### WHAT THIS TASK INVOLVES
From the entries below, copy every line that has the word "Select".

### RECORDED INFORMATION

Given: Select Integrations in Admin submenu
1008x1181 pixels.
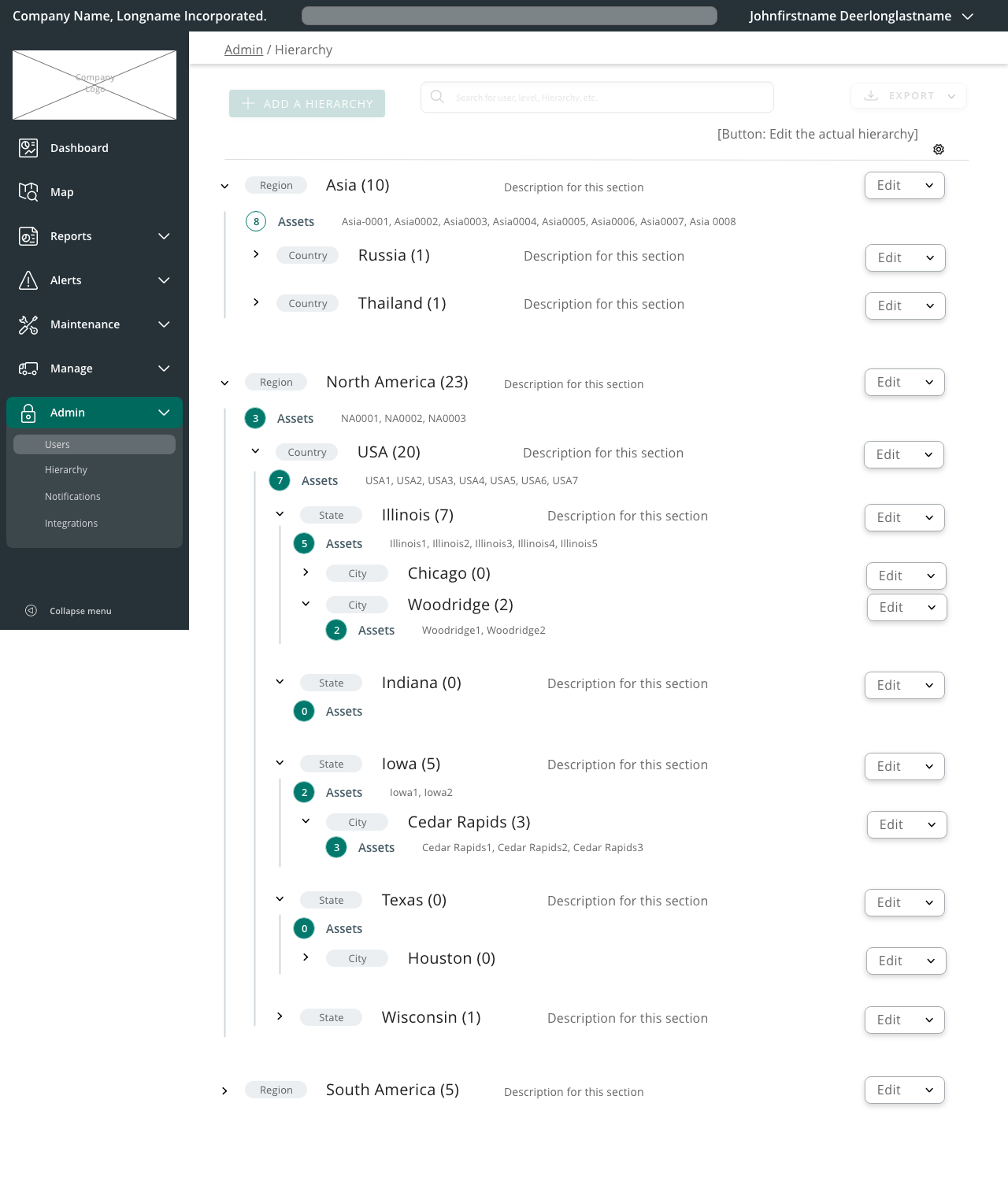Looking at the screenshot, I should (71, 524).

* * *

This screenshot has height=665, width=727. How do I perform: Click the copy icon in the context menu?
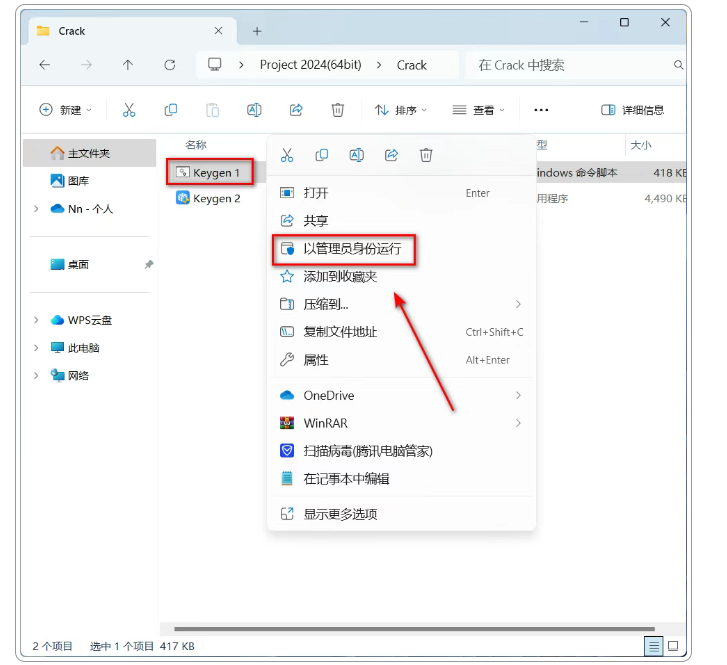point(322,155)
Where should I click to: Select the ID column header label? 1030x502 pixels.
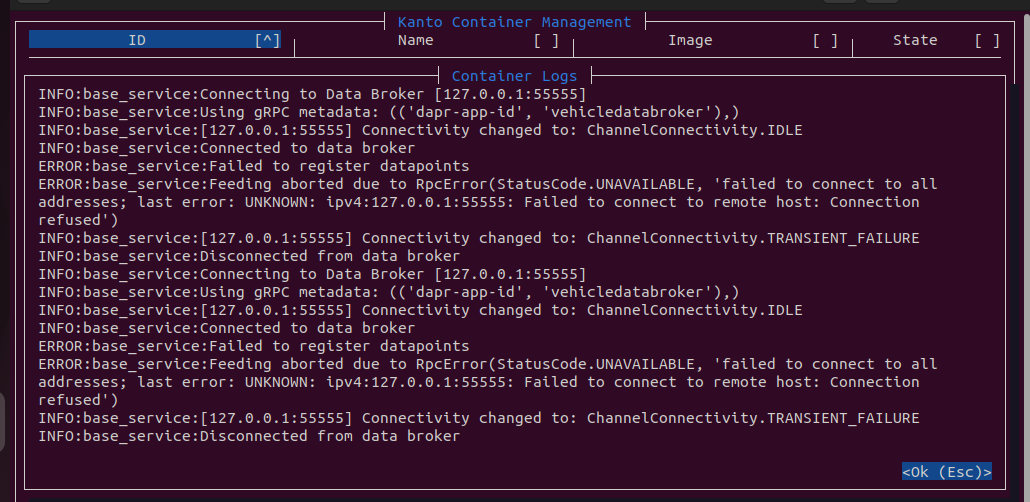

--

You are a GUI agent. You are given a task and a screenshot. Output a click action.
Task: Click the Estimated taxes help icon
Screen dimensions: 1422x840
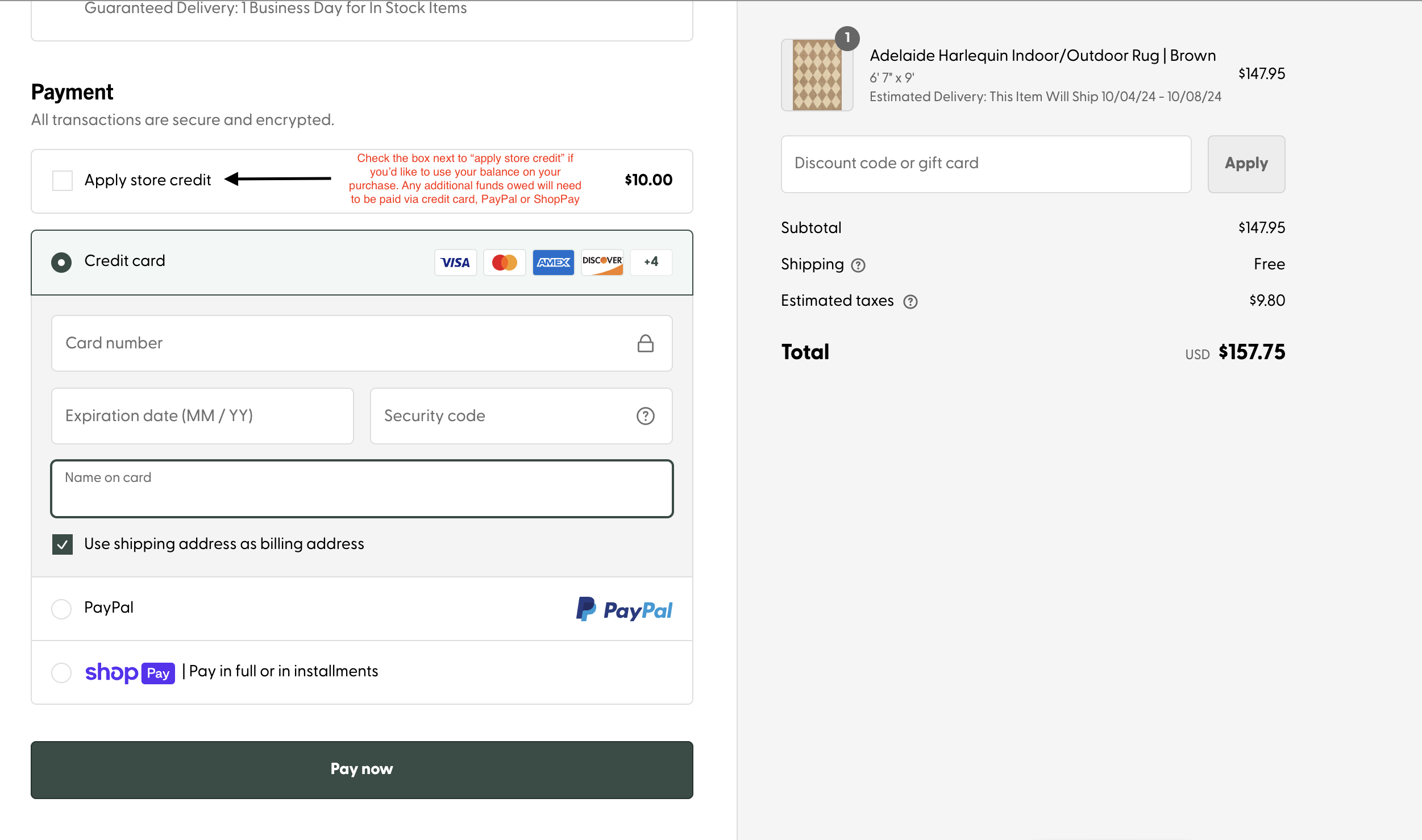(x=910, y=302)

### SOLUTION TO THIS EXERCISE
Given: Select Integrations in Admin submenu
Where should I click to: Select the ID column header label? 1030x502 pixels.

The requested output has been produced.